1 . . . vehicle, 2 . . . vehicle body, 10a . . . display portion (display apparatus), 11 . . . ECU (image display control apparatus), 11e . . . display control portion, 12, 12R . . . image capture portion, 100 . . . image display system, 110 . . . image generating portion, 110f . . . reference image setting portion, 110g . . . attention region image setting portion, 113 . . . object detection portion, Im . . . output image (display image), Imo . . . vehicle outside image, Imr . . . rear side position image (reference image), Imi . . . vehicle body image (reference image), Ima . . . attention region image

Claims

1. An image display control apparatus comprising:

an image generating portion generating a display image to be displayed on a display apparatus, the display image including a mirror image of a vehicle outside image based on at least a part of a captured image in which at least a rear side of a vehicle is captured;

a reference image setting portion being capable of setting a reference image corresponding to a position that is away towards the rear side of the vehicle, the reference image being set as an image to be included in the display image while the vehicle is moving forward; and

a display control portion controlling the display apparatus so that the display image is displayed.

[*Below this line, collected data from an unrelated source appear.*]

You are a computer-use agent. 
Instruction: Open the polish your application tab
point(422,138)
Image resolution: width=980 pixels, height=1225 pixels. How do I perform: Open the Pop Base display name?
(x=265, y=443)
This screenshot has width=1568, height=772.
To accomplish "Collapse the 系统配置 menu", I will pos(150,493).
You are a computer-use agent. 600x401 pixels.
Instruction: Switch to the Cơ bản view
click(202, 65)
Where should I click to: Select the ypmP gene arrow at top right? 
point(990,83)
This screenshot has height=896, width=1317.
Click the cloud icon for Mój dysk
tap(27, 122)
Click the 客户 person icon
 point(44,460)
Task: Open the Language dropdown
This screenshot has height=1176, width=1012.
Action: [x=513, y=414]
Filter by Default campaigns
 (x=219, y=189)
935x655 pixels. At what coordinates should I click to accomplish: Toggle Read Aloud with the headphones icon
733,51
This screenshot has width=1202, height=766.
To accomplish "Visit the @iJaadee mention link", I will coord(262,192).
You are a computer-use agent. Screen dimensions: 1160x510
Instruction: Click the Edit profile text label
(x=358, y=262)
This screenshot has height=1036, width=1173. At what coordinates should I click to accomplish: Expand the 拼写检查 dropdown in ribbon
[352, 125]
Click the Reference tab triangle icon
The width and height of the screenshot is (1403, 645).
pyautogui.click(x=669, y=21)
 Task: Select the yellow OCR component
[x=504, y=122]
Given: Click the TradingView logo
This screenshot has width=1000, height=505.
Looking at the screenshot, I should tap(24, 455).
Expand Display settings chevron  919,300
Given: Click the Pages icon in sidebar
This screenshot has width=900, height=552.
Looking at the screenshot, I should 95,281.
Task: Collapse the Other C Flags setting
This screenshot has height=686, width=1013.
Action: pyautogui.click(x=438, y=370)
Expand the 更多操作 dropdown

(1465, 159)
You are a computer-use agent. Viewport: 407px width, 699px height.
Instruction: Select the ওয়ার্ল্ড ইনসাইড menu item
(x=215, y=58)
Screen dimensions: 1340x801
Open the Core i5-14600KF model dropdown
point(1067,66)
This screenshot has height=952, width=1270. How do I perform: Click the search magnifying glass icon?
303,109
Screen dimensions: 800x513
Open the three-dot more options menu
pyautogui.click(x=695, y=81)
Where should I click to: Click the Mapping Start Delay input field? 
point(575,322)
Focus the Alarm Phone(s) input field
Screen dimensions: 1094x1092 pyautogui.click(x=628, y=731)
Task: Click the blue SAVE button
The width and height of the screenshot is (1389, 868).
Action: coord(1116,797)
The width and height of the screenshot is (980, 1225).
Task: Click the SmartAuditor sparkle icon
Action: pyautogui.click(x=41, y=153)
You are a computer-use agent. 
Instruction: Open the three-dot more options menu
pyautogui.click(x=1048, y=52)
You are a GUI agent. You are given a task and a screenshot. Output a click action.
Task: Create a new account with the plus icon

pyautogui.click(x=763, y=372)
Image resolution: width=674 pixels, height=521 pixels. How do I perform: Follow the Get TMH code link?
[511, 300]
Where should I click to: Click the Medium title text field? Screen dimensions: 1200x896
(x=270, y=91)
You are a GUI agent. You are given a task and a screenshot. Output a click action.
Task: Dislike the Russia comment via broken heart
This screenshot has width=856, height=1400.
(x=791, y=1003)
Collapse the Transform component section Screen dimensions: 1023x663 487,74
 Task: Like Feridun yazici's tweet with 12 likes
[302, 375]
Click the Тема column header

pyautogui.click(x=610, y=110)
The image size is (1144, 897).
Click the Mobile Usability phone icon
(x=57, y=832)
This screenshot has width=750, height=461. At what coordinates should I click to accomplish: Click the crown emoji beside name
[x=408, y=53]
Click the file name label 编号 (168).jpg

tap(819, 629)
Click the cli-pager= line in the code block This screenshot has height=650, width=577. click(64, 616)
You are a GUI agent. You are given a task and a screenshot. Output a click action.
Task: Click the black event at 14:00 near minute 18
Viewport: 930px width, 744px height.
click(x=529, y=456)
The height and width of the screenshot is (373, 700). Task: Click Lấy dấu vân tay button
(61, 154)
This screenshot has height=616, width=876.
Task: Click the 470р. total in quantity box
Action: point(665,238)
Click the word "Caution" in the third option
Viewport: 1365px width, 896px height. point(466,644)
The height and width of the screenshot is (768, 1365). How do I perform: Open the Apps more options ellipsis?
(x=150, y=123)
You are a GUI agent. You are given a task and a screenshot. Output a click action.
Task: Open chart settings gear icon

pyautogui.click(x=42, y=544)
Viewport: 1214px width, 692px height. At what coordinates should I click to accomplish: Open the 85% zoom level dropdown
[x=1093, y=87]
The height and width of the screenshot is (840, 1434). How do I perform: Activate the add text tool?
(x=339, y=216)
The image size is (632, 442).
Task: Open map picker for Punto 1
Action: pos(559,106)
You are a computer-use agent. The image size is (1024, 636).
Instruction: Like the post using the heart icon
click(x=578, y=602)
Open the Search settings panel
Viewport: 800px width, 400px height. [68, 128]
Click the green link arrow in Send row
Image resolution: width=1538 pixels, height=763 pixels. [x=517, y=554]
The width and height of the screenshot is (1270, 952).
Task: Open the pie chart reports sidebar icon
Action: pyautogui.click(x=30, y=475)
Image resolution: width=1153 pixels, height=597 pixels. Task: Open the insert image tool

2. The image display control apparatus according to claim 1, wherein the reference image setting portion is capable of setting at least one of the reference image corresponding to the position that is away towards the rear side of the vehicle and a reference image showing a rear portion of a vehicle body, as the image to be included in the display image while the vehicle is moving forward.

3. The image display control apparatus according to claim 1, comprising:

an attention region image setting portion being capable of setting an attention region image which is positioned at at least one of a right side and a left side of the reference image in the display image and shows an attention region corresponding to an obliquely rear side of the vehicle, the attention region image being set as an image to be included in the display image.

4. The image display control apparatus according to claim 3, comprising:

an object detection portion detecting an object, and

the attention region image setting portion setting the attention region image in a case where the object is detected at a position corresponding to the attention region by the object detection portion.

5. The image display control apparatus according to claim 4, wherein the attention region image setting portion sets the different attention region image depending on a position of the detected object.

6. An image display system comprising:

an image capture portion capturing at least a rear side of a vehicle;

a display apparatus; and

an image display control apparatus, wherein the image display control apparatus includes:

an image generating portion generating a display image to be displayed on the display apparatus, the display image including a vehicle outside image based on at least a part of a captured image captured by the image capture portion;

a reference image setting portion being capable of setting a reference image showing a position that is away towards a rear side of a vehicle body, the reference image being set as an image to be included in the display image while the vehicle is moving forward; and

a display control portion controlling the display apparatus so that the display image is displayed.